___ MATERIAL SHOWN

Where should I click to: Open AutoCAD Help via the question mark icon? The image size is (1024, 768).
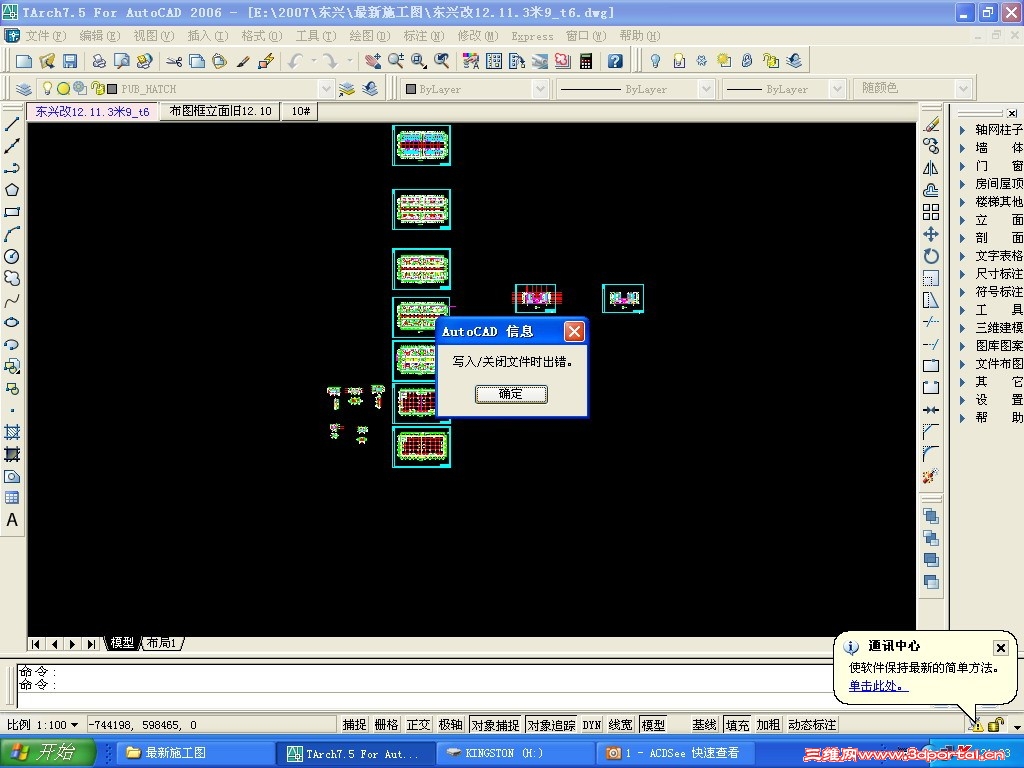[x=613, y=60]
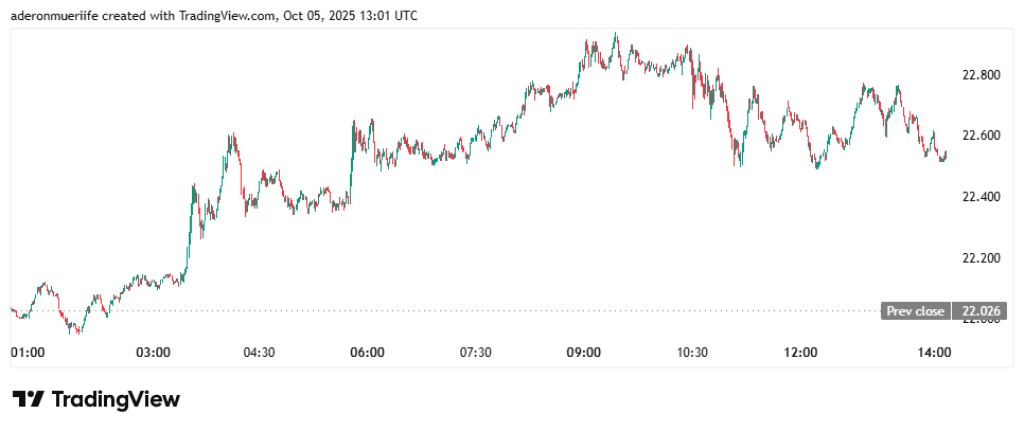This screenshot has width=1024, height=431.
Task: Click the 12:00 time axis label
Action: coord(801,352)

______

## REQUIRED WORK
Repeat the records above exactly, without pictures.

## RESPONSE AREA
Where should I click to: Open AutoCAD Help via the question mark icon? The image size is (1024, 768).
[x=613, y=60]
This screenshot has width=1024, height=431.
Task: Click the 12:00 time axis label
Action: coord(801,352)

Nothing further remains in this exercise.